_Problem requirements_. Restate all of the entries exactly, dropping any pictures they hold.

** Opening Provided material block **

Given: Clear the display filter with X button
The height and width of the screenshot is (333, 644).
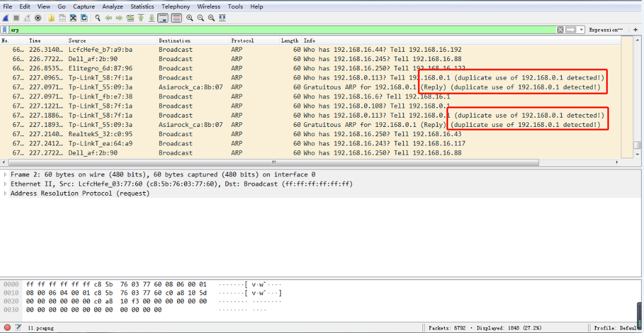Looking at the screenshot, I should click(560, 30).
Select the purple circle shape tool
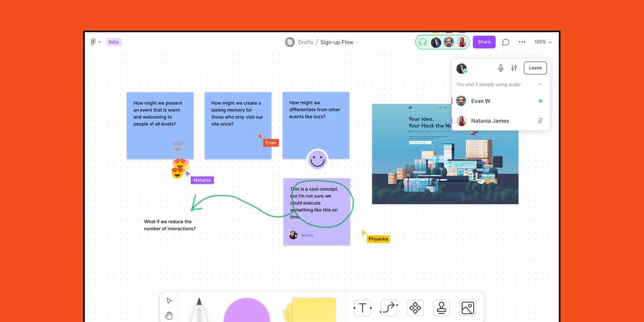This screenshot has height=322, width=644. (x=247, y=311)
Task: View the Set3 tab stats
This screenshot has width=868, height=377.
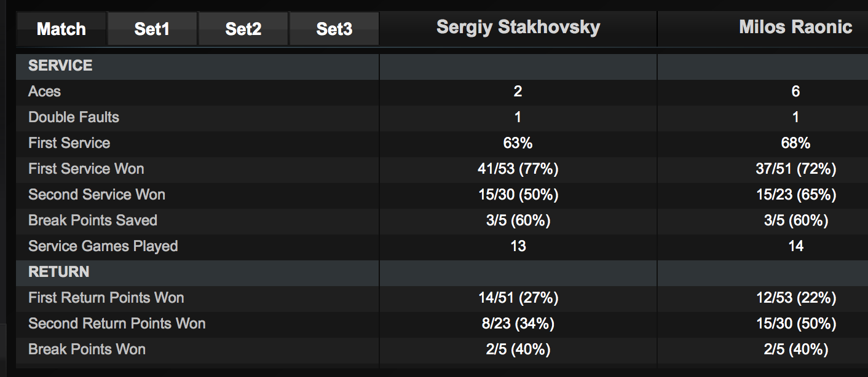Action: tap(334, 29)
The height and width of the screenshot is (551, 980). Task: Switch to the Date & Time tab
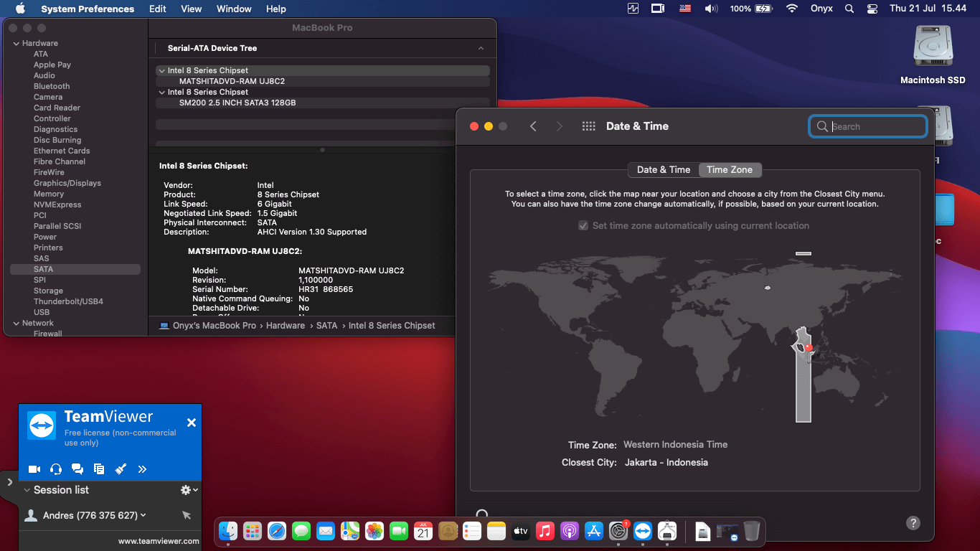pos(663,170)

** Closing Provided material block **

_Result below_.
Given: Clear the display filter with X button
The height and width of the screenshot is (333, 644).
Looking at the screenshot, I should click(560, 30).
Select the purple circle shape tool
This screenshot has height=322, width=644. (x=247, y=311)
Task: View the Set3 tab stats
This screenshot has width=868, height=377.
Action: tap(334, 29)
The height and width of the screenshot is (551, 980). Task: Switch to the Date & Time tab
pos(663,170)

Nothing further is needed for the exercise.